RecB forms characteristic puncta which are partially lost on MMC exposure

We detected typically 1–3 tracks of RecA-mGFP or RecB-sfGFP in each cell above the local background fluorescence (figure 1i,j). However, each showed strongly opposing trends in the number of tracks observed upon MMC treatment. While RecA-mGFP showed no significant change in the mean number of tracks on MMC treatment (from 1.66 ± 0.06 to 1.86 ± 0.16 tracks per cell, BM test, n = 60, p = 0.50 |NS), MMC reduced the population average number of RecB-sfGFP tracks significantly, from 2.06 ± 0.09 to 1.56 ± 0.06 per cell. If, however, we set aside the fraction of cells with no detected RecB-sfGFP tracks, the change in the mean number of RecB-sfGFP tracks is marginal, from 2.20 ± 0.07 to 1.98 ± 0.07 tracks (BM test, n = 234, p = 0.006). We see that the cells which continue to harbour RecB tracks are relatively unchanged by MMC, each containing an average of 12.1 ± 0.3 molecules per cell. The unexpected subset of cells that are devoid of RecB-sfGFP tracks increases from 6% to 21% of the population on MMC treatment. These otherwise resemble the other treated cells; rather than filamenting, they retain 92 ± 3% of the population averaged cell length and retain the same pool level of untracked RecB-sfGFP molecules.
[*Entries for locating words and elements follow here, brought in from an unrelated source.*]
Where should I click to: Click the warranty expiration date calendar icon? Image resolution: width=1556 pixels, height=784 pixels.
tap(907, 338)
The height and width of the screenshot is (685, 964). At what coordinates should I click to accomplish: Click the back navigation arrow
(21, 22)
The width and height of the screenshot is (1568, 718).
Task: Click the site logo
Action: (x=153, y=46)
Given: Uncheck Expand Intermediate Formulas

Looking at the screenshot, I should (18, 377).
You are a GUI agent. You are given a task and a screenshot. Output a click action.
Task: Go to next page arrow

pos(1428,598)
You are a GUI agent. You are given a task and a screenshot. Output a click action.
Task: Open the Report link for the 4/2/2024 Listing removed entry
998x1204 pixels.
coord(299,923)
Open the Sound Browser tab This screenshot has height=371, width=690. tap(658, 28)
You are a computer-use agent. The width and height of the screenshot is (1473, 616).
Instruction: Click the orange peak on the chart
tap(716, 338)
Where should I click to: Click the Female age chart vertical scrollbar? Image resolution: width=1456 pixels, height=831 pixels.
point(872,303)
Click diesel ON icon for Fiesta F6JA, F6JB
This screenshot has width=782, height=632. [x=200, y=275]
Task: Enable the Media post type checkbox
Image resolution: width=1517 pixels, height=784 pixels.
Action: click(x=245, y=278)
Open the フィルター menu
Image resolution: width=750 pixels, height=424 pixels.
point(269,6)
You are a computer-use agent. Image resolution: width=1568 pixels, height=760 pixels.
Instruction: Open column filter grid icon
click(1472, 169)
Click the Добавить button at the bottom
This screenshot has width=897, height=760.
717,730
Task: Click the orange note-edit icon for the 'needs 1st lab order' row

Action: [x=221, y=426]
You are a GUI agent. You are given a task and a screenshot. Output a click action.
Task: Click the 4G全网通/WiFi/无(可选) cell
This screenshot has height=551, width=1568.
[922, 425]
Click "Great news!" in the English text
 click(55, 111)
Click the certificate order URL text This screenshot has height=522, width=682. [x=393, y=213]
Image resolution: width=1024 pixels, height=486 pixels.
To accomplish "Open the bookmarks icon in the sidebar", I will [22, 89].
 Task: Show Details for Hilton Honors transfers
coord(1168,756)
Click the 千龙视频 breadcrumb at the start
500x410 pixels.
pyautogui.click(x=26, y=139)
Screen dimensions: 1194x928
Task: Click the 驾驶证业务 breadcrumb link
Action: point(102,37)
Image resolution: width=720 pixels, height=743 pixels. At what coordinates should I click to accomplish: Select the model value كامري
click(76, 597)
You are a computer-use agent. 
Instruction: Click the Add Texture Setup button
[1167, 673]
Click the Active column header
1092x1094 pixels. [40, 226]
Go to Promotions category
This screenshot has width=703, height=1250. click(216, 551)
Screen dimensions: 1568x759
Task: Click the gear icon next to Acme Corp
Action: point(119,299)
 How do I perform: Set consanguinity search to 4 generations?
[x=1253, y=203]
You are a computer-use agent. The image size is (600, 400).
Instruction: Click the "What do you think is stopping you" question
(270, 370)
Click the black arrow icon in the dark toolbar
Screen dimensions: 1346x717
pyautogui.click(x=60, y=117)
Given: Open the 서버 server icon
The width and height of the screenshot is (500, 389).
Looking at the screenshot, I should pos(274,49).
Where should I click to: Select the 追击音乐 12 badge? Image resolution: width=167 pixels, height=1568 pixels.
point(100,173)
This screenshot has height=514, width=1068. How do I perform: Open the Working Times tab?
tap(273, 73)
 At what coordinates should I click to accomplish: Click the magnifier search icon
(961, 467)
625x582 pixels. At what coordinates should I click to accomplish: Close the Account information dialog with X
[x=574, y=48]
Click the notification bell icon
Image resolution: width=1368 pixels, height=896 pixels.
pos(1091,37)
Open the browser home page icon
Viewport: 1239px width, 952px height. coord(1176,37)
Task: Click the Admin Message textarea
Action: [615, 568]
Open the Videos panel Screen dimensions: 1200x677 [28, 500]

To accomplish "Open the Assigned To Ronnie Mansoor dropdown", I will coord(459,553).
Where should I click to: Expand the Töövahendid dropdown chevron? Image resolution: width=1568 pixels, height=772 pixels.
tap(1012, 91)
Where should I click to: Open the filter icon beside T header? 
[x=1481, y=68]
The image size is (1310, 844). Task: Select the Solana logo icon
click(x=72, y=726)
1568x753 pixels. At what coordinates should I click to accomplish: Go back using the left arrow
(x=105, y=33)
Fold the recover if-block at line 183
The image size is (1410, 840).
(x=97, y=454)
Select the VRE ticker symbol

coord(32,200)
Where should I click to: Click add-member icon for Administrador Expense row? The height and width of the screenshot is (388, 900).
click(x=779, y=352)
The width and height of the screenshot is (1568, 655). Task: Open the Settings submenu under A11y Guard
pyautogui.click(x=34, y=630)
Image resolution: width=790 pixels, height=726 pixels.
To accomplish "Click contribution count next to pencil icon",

The increase in the fraction of cells lacking RecB-sfGFP foci agrees with a model of random, independent survival of assemblies (figure 1j, the MMC+ condition is consistent with Poisson distribution with same mean; Pearson χ2 test, dof = 6, n = 234, p = 0.004). RecA-mGFP foci were approximately two orders of magnitude brighter than those of RecB-sfGFP, corresponding to a greater apparent stoichiometry. A subset of polar assemblies in untreated cells are especially bright (figure 2b); we defined this subset quantitatively by thresholding at 2× the mean stoichiometry of all assemblies. The mean stoichiometry of these bright assemblies is itself as high as 760 ± 40 molecules (electronic supplementary material, figure S3A).
Figure 2

Stoichiometry distributions of detected foci of (a) RecA-mGFP and (b) RecB-sfGFP with (blue) or without MMC treatment (black), shown as kernel density estimates [53]. The statistics used for MMC− (MMC+) conditions include N = 190 (67) whole RecA-mGFP cells containing n = 316 (125) tracks, or whole N = 249 (307) whole RecB cells containing n = 514 (478) tracks within the cell masks. The use of ‘probability density’ reflects the fact that each distribution is continuous with a total area equal to 1, such that areas under the curve correspond to the probability that the stoichiometry of a given assembly falls within a range. The kernel width (the width for smoothing the discrete stoichiometry of each track) is 0.7 molecules following the known detection sensitivity to single GFP (a, inset and b, both panels), or 8 molecules for clarity (main panel a). Insets are the distributions of intervals between nearest neighbour stoichiometry peaks (solid curves) whose modal position, or periodicity, indicates the number of GFP-labelled molecules in a repeating subunit within molecular assemblies (table 1). Overlaid are heuristic Gaussian fits that minimize a reduced χ2 metric, with components of equal width and whose centres are fixed at integer multiples to account for the detected optical overlap of an integer number of subunit repeats of tracked foci. The resulting fits comprise three components for RecA-mGFP with MMC treatment (blue, Pearson's R2 = 0.979, 5 degrees of freedom (dof)) and two components for RecA-mGFP without MMC (grey, Pearson's R2 = 0.961, 4 dof). The mode of the peak interval is indicated ±95% confidence interval, alongside the number of contributing peak pairs in the original stoichiometry distribution.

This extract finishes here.